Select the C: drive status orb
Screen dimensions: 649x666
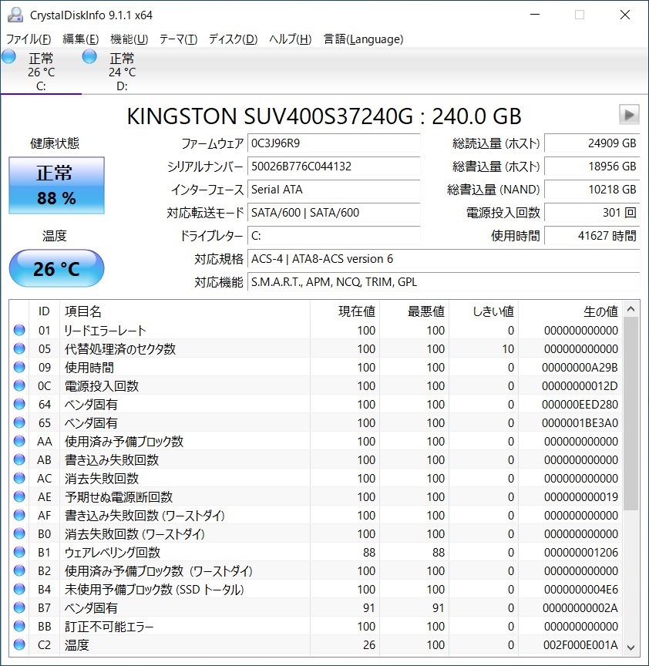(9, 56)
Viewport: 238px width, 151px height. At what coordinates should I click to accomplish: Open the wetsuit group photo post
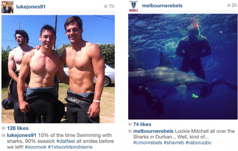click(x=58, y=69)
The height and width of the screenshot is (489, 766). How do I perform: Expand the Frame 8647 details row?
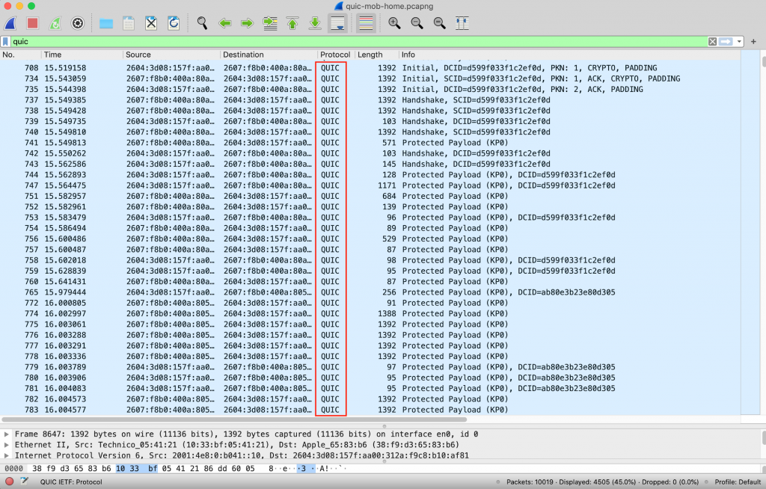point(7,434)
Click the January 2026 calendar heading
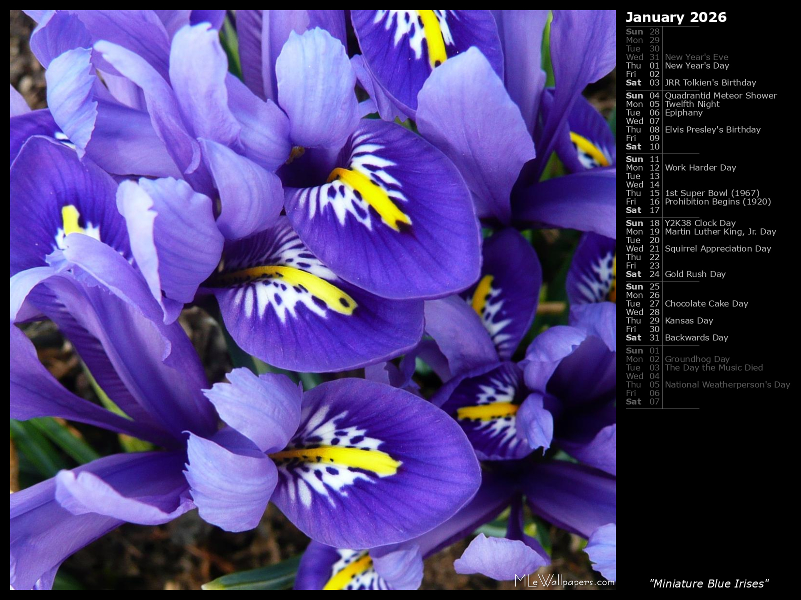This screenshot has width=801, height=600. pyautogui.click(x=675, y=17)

* * *

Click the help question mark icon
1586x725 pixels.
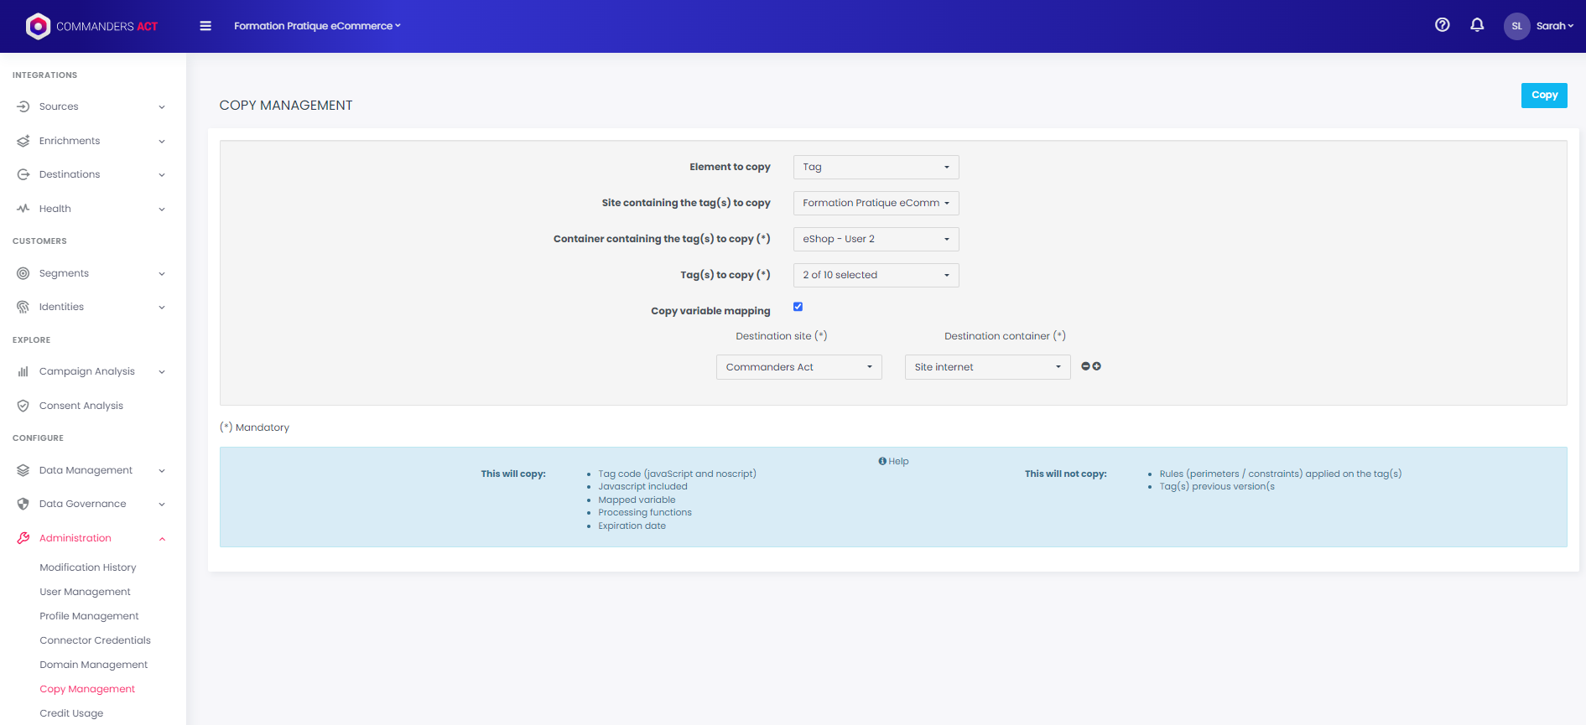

...

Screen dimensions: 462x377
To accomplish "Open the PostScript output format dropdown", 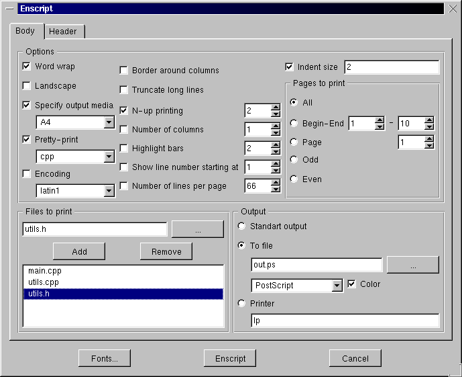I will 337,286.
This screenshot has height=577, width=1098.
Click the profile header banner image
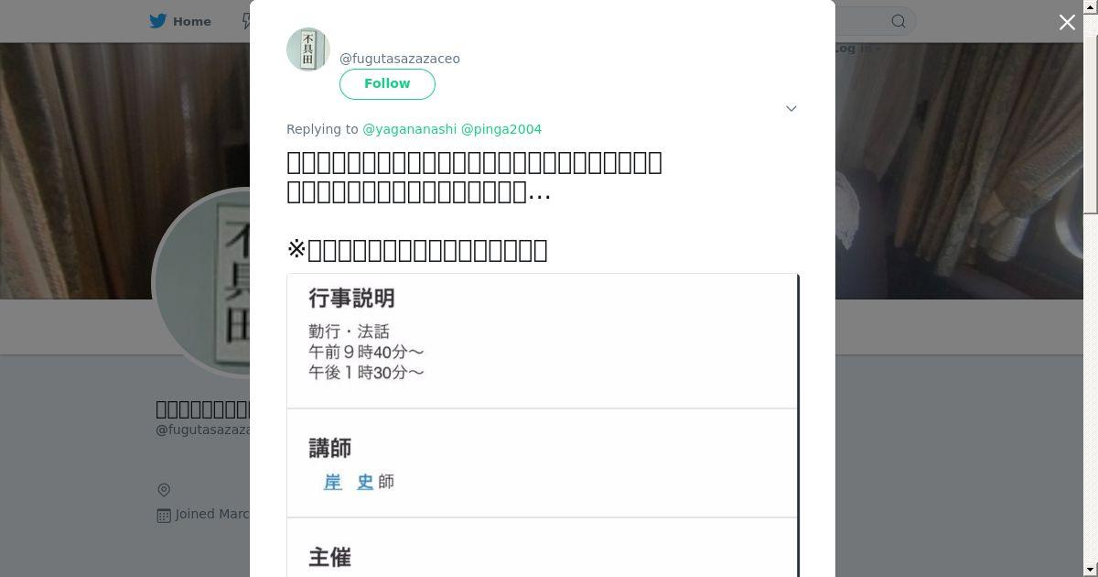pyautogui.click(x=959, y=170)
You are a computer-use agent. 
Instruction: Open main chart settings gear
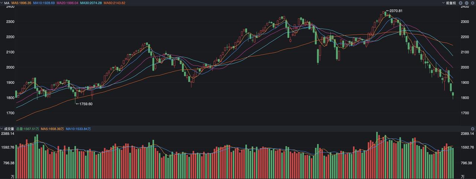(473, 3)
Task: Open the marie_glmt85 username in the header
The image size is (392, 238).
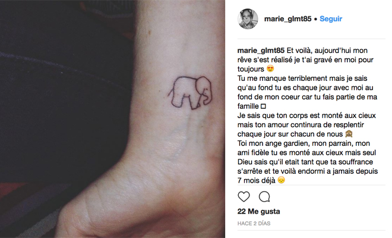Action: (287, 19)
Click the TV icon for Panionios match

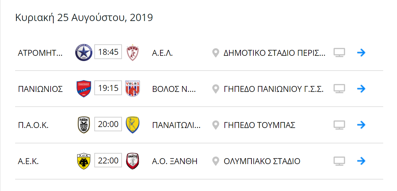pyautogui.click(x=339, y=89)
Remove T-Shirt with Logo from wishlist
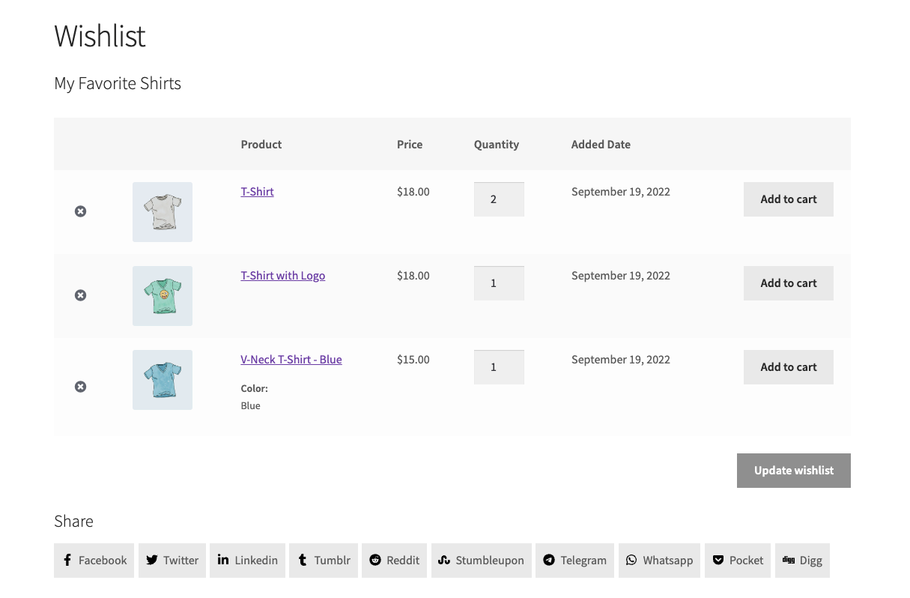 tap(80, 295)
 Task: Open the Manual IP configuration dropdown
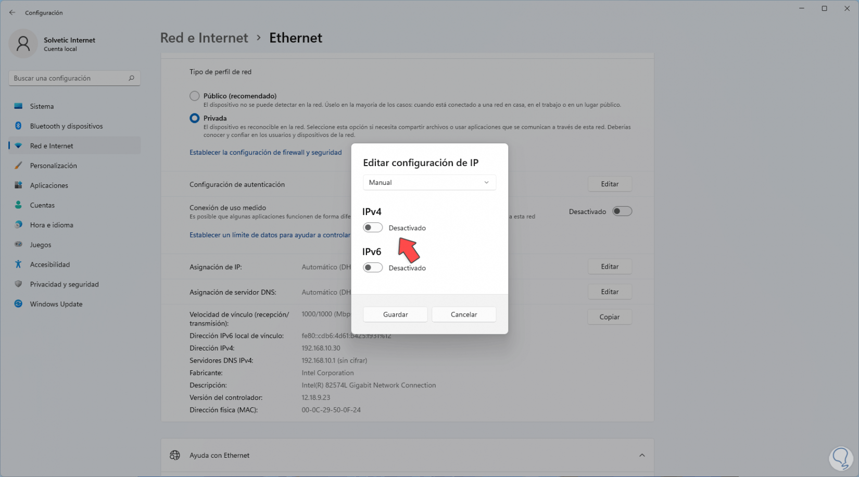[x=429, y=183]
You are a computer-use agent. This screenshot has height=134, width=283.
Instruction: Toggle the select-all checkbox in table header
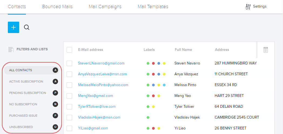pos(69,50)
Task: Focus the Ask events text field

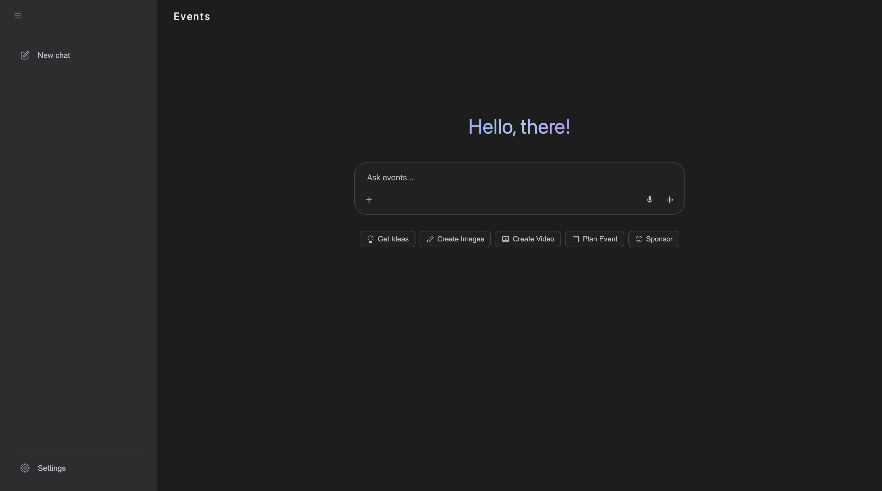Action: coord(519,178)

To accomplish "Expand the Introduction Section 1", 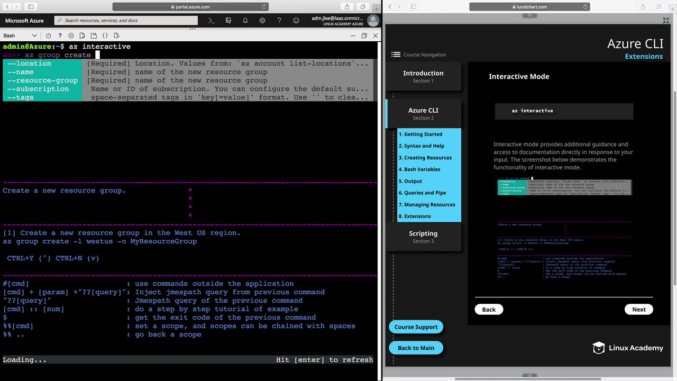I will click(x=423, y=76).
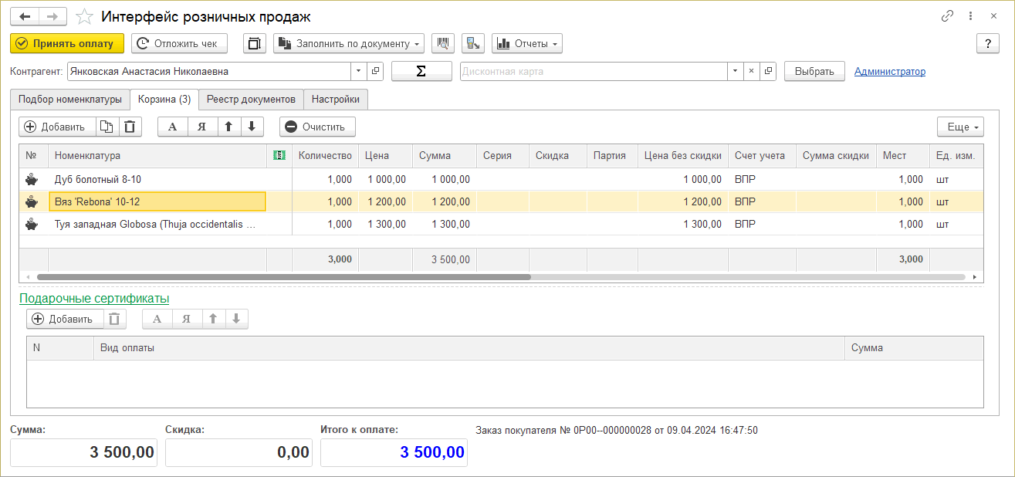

• [TASK DIRECTIONS]: Search term "computer": count the lines of the listing in which it appears, and give the number with nothing further.

• [EXERCISE OUTPUT]: 2